Count the lines below that contain the string "browser". Reply with the number alone.
☆ ☆ ☆
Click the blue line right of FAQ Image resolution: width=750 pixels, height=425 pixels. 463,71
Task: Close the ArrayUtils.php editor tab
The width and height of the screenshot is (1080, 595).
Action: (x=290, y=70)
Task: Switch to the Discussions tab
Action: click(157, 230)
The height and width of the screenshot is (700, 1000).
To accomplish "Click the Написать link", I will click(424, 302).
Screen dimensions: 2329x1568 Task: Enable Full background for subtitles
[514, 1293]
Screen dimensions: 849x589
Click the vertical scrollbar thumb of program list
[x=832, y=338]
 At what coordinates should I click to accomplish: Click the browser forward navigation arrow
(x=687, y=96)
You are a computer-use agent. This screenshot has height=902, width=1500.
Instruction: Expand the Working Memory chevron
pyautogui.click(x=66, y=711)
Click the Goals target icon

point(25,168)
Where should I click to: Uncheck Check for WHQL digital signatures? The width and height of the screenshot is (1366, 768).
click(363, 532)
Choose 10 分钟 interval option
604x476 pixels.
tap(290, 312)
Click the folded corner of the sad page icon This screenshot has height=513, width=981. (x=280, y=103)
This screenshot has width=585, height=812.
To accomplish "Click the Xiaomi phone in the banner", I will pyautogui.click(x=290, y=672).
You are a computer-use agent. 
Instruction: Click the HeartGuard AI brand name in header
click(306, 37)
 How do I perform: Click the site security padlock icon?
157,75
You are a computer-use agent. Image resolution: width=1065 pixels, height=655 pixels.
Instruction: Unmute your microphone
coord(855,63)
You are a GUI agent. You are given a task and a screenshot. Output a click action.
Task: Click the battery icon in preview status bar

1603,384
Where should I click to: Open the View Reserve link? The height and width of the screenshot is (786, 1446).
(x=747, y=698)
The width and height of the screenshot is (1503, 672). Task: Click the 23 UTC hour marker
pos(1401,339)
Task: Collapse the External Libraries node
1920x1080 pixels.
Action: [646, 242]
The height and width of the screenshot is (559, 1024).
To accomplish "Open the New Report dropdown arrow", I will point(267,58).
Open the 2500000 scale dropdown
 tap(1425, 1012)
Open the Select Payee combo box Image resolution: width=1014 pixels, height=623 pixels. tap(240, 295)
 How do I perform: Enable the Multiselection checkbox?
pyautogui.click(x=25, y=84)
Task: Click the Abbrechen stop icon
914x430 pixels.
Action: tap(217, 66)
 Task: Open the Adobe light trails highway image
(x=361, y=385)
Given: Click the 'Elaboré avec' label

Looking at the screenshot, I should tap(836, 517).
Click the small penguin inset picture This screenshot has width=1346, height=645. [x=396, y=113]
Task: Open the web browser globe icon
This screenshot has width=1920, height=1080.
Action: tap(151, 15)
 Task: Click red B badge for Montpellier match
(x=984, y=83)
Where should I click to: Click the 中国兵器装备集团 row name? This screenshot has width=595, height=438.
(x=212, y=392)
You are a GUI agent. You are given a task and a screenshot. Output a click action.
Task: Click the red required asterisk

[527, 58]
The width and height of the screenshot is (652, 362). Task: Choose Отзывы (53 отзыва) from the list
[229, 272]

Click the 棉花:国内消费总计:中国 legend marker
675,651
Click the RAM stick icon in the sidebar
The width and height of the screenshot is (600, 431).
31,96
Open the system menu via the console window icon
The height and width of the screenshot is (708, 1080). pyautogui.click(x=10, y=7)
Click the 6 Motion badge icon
☆ ☆ ☆
Solution for this problem: 2